Keine Neuigkeiten gibt es laut Seele beim Pipelineprojekt Nord Stream 2. Weiterhin gehe dessen Betreibergesellschaft davon aus, die Leitung „heuer oder 2021“ fertigstellen zu können. Den geplanten Verkauf ihres 51-Prozent-Anteils am österreichischen Gas-Fernleitungsbetreiber Gas Connect Austria (GCA) an den Stromkonzern Verbund treibt die OMV nach wie vor voran. „Mit einem verbindlichen Angebot rechnen wir per Jahresende“, berichtete Seele.

„Sicher nicht heuer“ fällt ihm zufolge die endgültige Investitionsentscheidung bezüglich des Gasförderprojekts Neptun im Schwarzen Meer.

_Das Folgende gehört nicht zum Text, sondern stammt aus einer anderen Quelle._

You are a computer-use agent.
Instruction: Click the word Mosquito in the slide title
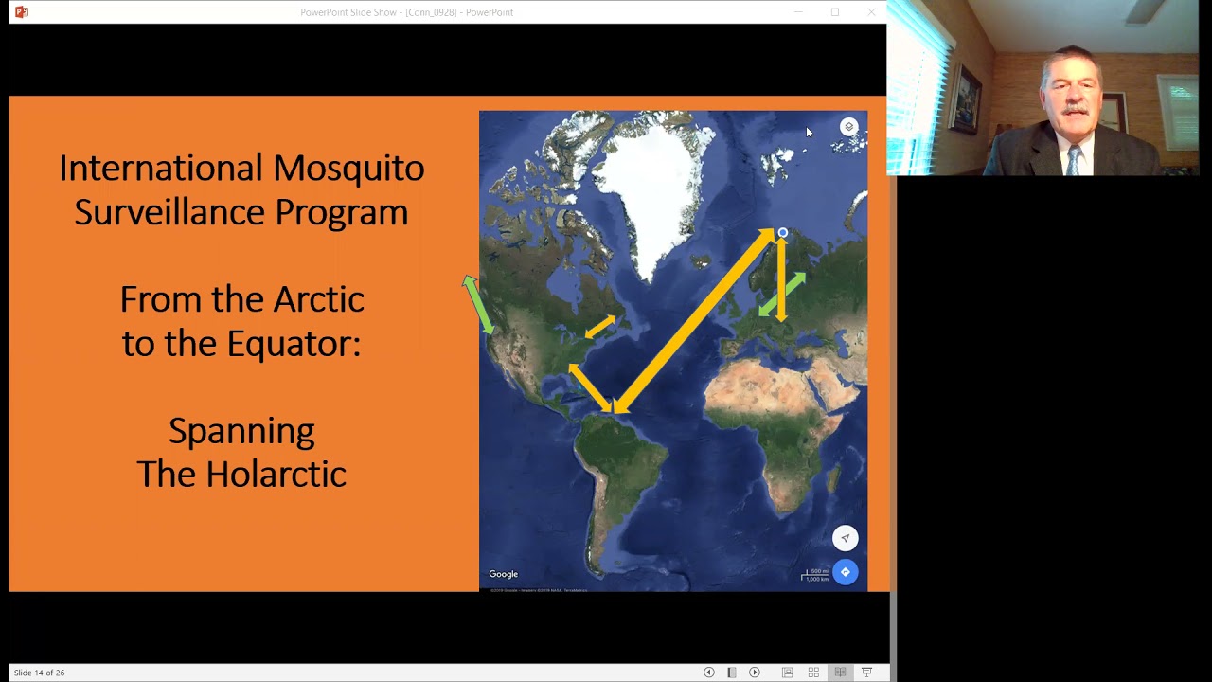click(348, 169)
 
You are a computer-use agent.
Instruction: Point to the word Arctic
click(318, 300)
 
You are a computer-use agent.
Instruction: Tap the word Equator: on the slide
click(294, 344)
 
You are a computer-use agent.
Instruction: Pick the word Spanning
click(241, 431)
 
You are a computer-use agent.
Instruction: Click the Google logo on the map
click(503, 574)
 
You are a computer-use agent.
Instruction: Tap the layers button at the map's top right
click(848, 127)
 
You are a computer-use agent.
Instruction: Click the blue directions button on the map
click(845, 572)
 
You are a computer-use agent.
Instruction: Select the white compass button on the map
click(845, 538)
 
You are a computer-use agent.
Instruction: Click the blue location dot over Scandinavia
click(782, 233)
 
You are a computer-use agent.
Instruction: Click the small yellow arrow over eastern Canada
click(599, 327)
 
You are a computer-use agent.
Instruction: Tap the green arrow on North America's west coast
click(477, 303)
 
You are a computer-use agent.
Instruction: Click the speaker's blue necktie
click(1073, 161)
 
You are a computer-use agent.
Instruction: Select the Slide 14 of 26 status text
click(39, 673)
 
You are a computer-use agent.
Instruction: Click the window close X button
click(871, 12)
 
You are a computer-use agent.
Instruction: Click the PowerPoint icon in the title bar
click(21, 12)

Insgesamt werden die organischen Investitionen von 2,4 auf 1,8 Mrd. Euro zurückgefahren. Einen Personalabbau schloss Seele nicht aus, betonte aber, dies sei keineswegs ein geplanter Schwerpunkt: „In dieser schwierigen Zeit verringern wir die Kosten, aber nicht das Personal.“ Die voraussichtliche Gesamtproduktion an Öl und Gas bezifferte er mit rund 440.000 bis 470.000 Fass pro Tag, bislang lag die Prognose bei 500.000 Fass. Zum Vergleich: 2019 hatte die OMV rund 487.000 Fass gefördert.